Data to process below:

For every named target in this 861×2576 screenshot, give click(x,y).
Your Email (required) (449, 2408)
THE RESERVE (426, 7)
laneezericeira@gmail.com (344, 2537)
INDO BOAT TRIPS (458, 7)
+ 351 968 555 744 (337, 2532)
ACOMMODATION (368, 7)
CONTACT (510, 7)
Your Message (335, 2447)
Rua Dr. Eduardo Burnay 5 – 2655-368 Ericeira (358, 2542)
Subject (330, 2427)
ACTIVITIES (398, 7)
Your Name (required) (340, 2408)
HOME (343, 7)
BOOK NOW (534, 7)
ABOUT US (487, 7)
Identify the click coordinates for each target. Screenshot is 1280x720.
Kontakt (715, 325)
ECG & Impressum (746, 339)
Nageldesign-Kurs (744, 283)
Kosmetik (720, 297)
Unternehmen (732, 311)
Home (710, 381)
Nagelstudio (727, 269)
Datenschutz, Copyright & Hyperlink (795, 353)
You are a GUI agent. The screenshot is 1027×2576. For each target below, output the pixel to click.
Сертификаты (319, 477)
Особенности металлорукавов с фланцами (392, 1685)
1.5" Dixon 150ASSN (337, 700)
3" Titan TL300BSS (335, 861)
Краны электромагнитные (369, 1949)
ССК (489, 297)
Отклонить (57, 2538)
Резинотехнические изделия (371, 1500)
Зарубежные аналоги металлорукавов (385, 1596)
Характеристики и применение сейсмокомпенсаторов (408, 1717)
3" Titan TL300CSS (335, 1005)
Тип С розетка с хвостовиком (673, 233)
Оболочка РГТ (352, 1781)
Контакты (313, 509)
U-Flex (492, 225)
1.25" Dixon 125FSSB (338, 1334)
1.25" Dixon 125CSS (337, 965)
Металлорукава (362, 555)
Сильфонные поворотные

End of Data to process.

Task directions » Where in the entries above does the word "click" appear? Copy each line that has it.

Response to the exercise »
For every named target in this 861×2576 screenshot, give click(x,y).
Identify the click coordinates for each target. Screenshot is 1280x720.
You are a GUI agent. The screenshot is 1027×2576. For each target below, output the pixel to click.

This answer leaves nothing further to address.